This study is not yet open for participant recruitment.
Verified August 2017 by Denovo Biopharma LLC
Sponsor:
ClinicalTrials.gov Identifier:
NCT03263026
First Posted: August 28, 2017
Last Update Posted: September 1, 2017
The safety and scientific validity of this study is the responsibility of the study sponsor and investigators. Listing a study does not mean it has been evaluated by the U.S. Federal Government. Know the risks and potential benefits of clinical studies and talk to your health care provider before participating. Read our disclaimer for details.
Information provided by (Responsible Party):
Denovo Biopharma LLC
  Purpose
This randomized, placebo-controlled phase 3 study is planned to enroll approximately 235 treatment-naïve subjects with high-risk Diffuse Large B-Cell Lymphoma (DLBCL). Subjects will be randomized 1:1 to R-CHOP plus enzastaurin or R CHOP (plus placebo during induction). All subjects will receive up to 6 cycles (3 weeks per cycle) of treatment. PET/ CT will be used to assess radiographic response at the end of treatment. Each subject's treatment assignment will be unblinded after initial phase of treatment. Subjects randomized to the enzastaurin arm who have a response will be offered maintenance treatment of the study drug for up to 2 additional years.

Condition Intervention Phase
Diffuse Large B-Cell Lymphoma Drug: Enzastaurin Hydrochloride Other: R-CHOP + placebo Phase 3

Study Type: Interventional
Study Design: Allocation: Randomized
Intervention Model: Parallel Assignment
Intervention Model Description:

Subjects will be randomly assigned to receive one of the following: R-CHOP plus enzastaurin or R-CHOP plus placebo, during two treatment periods: induction and maintenance. Induction phase: all subjects will receive R-CHOP for up to six, 21-day cycles. Subjects in the enzastaurin arm will receive a 1125 mg loading dose on Day 2 followed by 500 mg daily. Subjects in the placebo arm will take an identical number of tablets.
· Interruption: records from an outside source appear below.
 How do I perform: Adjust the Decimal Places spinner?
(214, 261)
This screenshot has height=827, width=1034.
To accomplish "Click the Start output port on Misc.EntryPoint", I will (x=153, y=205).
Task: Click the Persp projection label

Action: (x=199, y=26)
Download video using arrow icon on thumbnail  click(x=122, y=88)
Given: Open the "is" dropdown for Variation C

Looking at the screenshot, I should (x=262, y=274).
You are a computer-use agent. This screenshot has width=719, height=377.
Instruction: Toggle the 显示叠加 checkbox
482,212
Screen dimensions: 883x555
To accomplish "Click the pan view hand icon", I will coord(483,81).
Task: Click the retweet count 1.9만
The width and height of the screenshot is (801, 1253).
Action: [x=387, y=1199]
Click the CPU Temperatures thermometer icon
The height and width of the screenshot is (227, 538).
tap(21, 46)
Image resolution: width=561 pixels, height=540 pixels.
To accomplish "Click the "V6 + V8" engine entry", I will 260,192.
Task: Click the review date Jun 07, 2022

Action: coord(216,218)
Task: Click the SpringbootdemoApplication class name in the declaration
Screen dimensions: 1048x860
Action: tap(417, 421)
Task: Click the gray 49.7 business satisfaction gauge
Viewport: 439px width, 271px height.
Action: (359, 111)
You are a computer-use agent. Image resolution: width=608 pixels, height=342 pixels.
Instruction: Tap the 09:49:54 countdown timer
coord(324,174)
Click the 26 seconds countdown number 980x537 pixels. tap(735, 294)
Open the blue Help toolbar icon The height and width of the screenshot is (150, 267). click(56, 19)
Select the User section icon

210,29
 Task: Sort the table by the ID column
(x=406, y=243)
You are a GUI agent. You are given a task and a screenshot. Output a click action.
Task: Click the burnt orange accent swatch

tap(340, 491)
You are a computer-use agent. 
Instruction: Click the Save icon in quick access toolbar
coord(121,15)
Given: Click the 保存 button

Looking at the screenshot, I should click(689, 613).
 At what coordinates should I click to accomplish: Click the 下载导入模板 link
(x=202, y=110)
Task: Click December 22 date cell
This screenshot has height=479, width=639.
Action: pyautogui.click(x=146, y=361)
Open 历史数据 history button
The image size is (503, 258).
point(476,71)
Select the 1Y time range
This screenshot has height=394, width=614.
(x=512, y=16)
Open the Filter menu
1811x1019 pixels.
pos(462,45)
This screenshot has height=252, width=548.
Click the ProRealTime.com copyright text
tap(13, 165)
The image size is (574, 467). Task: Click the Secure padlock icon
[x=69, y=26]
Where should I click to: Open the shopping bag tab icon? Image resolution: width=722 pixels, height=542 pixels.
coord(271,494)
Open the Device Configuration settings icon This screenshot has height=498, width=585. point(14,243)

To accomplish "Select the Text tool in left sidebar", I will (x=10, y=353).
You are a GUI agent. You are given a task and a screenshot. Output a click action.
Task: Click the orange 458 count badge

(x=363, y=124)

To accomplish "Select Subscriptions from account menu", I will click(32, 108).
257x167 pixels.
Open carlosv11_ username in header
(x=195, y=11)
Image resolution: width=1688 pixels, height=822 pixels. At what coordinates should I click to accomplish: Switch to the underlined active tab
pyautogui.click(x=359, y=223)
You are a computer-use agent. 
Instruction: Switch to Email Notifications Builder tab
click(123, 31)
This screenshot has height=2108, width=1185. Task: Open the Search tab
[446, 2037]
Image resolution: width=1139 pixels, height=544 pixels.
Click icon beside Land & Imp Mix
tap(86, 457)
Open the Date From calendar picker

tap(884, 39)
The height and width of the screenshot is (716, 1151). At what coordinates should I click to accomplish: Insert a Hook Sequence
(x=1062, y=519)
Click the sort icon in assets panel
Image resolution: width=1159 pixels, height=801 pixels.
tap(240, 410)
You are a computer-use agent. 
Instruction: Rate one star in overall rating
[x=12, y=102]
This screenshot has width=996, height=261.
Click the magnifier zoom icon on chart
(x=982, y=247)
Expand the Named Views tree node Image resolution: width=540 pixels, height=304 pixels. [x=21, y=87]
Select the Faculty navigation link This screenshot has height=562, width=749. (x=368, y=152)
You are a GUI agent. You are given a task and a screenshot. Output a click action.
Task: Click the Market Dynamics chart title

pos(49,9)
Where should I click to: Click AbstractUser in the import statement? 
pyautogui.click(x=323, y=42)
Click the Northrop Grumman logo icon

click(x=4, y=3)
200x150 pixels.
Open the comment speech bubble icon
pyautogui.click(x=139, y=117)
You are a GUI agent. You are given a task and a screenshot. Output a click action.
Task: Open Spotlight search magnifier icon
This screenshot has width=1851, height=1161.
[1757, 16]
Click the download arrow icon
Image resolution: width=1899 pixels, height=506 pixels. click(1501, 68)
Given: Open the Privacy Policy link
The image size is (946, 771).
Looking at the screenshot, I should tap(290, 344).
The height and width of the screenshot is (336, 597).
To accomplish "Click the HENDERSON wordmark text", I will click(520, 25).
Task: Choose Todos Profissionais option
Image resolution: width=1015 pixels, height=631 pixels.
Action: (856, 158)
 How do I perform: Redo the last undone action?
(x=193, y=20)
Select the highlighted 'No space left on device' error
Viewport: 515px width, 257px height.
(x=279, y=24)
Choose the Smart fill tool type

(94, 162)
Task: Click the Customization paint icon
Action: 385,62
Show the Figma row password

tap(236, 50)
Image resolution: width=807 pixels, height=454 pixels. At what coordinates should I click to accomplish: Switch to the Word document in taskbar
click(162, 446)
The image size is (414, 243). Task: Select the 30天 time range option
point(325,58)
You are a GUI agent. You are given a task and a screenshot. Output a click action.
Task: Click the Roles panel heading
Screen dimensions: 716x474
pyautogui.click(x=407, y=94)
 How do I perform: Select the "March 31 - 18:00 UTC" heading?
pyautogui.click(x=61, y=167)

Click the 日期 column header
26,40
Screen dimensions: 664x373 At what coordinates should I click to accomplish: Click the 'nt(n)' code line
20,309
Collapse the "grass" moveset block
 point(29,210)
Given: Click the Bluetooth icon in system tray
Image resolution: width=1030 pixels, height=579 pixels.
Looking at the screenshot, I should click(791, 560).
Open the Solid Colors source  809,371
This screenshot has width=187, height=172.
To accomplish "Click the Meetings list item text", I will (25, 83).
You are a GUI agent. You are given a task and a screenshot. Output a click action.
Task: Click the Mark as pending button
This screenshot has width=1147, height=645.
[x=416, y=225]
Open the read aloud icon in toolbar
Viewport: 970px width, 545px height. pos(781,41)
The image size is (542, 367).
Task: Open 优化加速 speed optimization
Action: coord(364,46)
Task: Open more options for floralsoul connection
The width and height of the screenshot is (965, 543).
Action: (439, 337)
After 4-<6 cycles of induction therapy treatment assignment will be unblinded. Subjects in the enzastaurin arm who have achieved a response will have the opportunity to continue in the single-agent, maintenance phase of the study, and will receive single-agent enzastaurin at 500 mg/day for up to 2 years. Eligible subjects must begin the maintenance phase of the study within 6 weeks of completing induction therapy.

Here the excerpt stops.